# WHAT YOU HAVE TO DO:
Copy each line of the listing where the word "agent" can be found.

# EXTRACTED ENTRIES:

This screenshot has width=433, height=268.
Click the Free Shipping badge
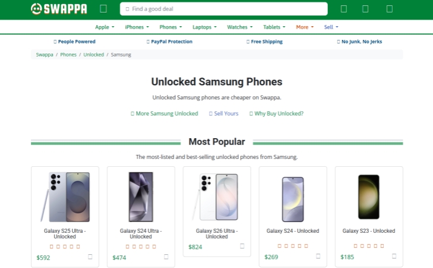tap(264, 42)
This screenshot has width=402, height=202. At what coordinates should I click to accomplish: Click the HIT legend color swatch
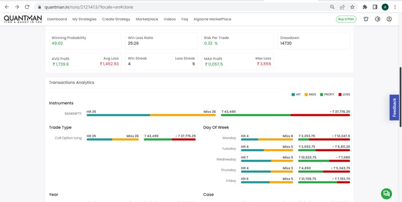293,95
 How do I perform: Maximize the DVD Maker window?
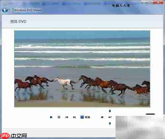pos(150,2)
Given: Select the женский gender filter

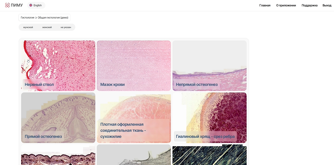Looking at the screenshot, I should (47, 27).
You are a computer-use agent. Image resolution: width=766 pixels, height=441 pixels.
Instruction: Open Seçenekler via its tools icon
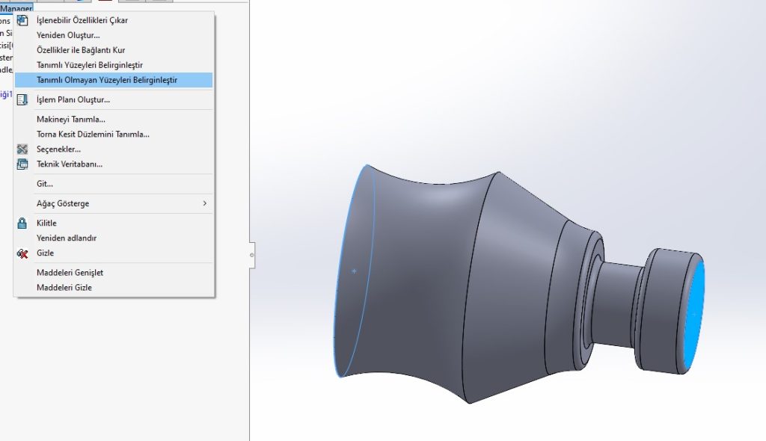pos(22,149)
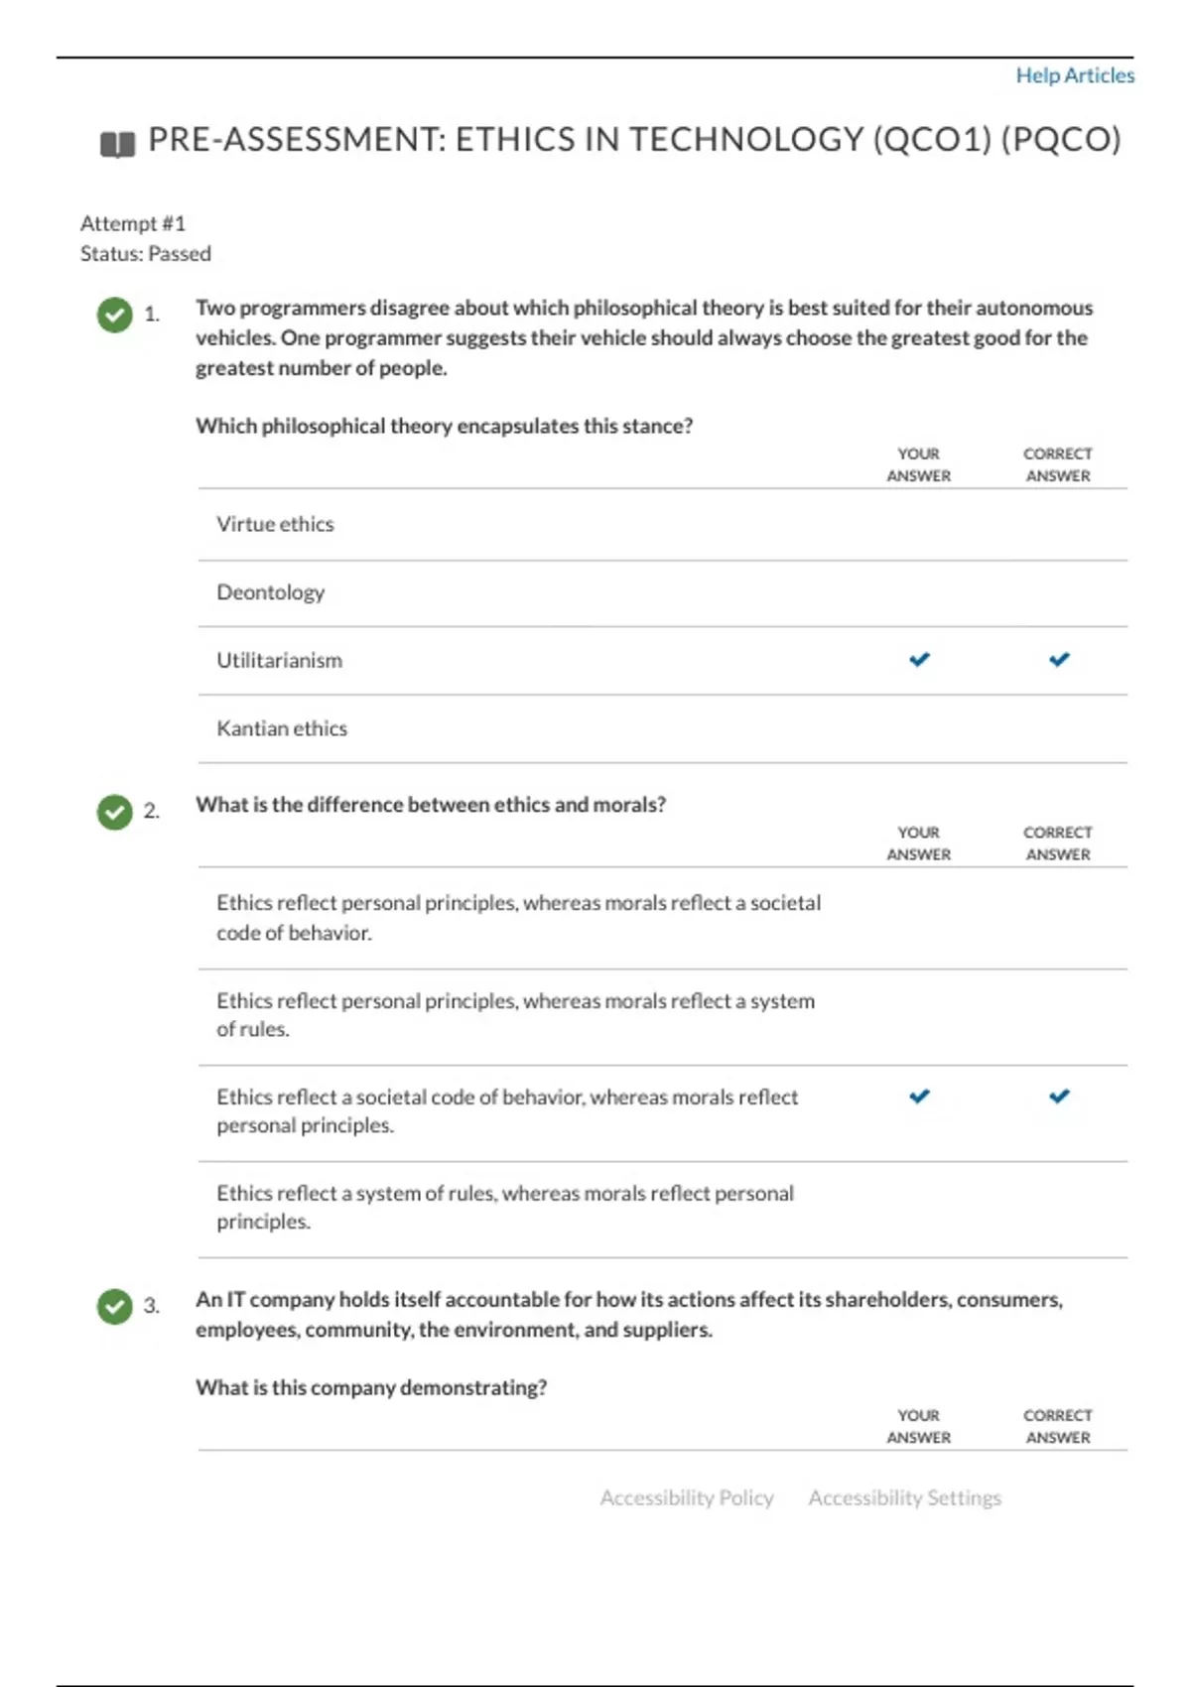Click the Your Answer column header

point(919,464)
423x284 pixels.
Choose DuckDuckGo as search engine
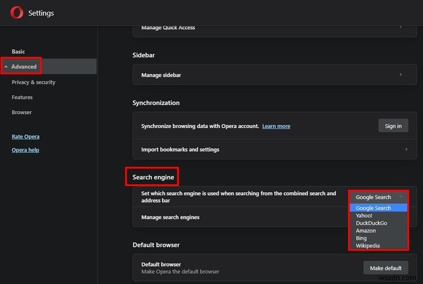[x=371, y=223]
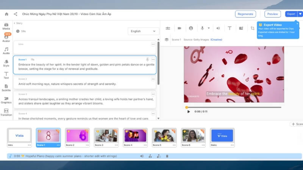Open the Scene 2 script options menu

click(153, 79)
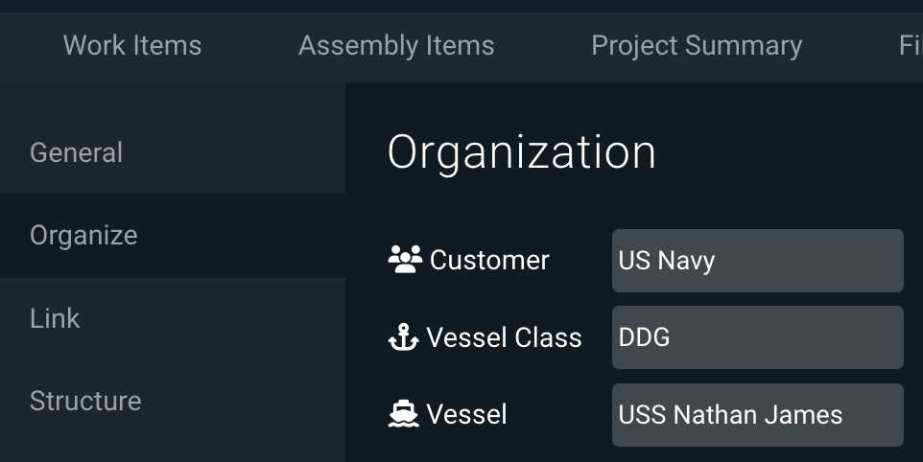
Task: Open the Vessel Class field showing DDG
Action: (758, 337)
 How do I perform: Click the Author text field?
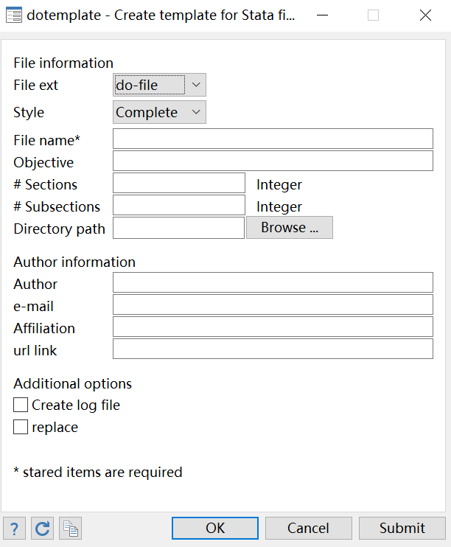273,282
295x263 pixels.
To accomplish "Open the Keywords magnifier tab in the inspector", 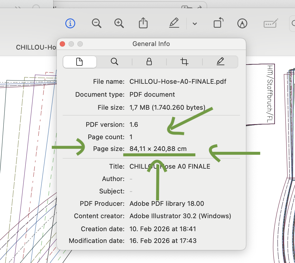I will 114,62.
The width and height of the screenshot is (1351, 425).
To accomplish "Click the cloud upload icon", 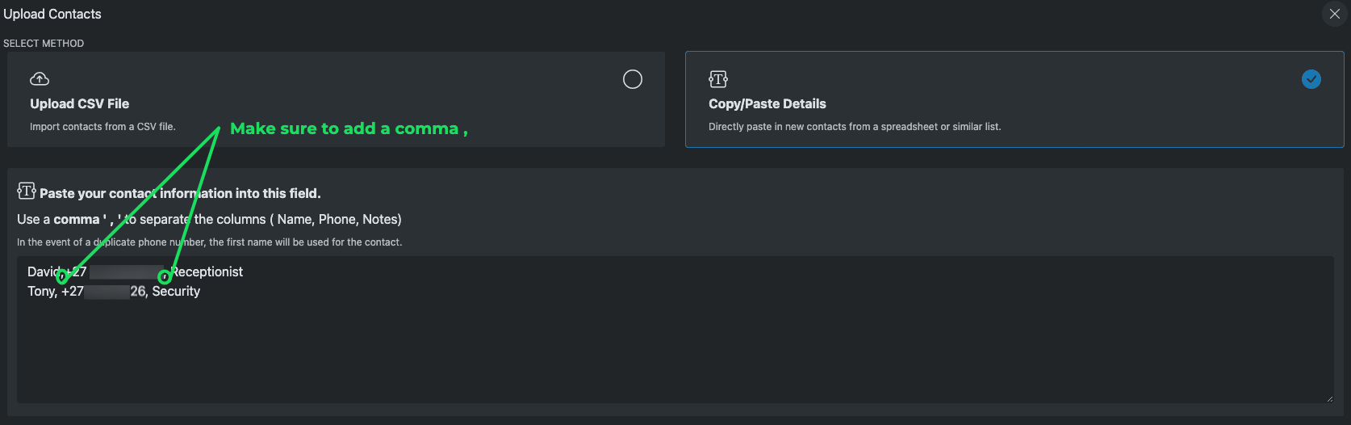I will coord(40,78).
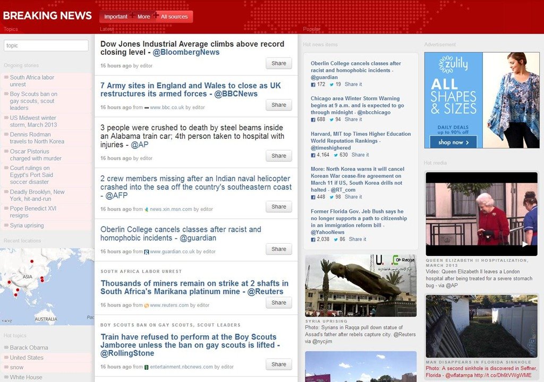Image resolution: width=544 pixels, height=382 pixels.
Task: Click the topic search field
Action: (46, 46)
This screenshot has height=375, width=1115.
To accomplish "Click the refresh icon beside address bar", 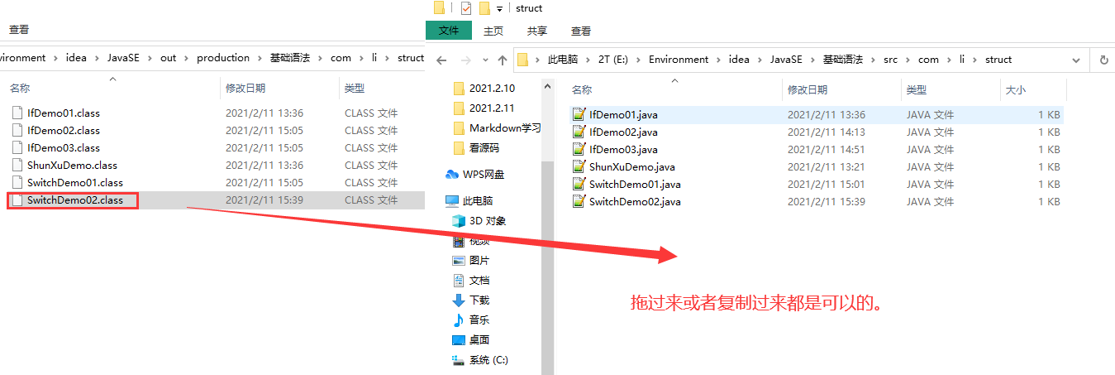I will [1103, 60].
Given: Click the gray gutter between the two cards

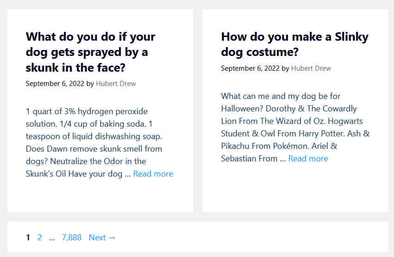Looking at the screenshot, I should point(198,110).
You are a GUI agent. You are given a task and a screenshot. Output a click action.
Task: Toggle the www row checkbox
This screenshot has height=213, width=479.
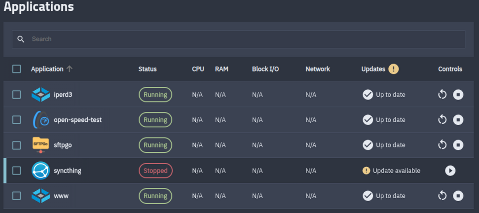pos(17,196)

# ANSWER TO THIS EXERCISE:
You are a computer-use agent. Image resolution: width=766 pixels, height=441 pixels.
You are a GUI agent. You are given a task and a screenshot. Output a click action.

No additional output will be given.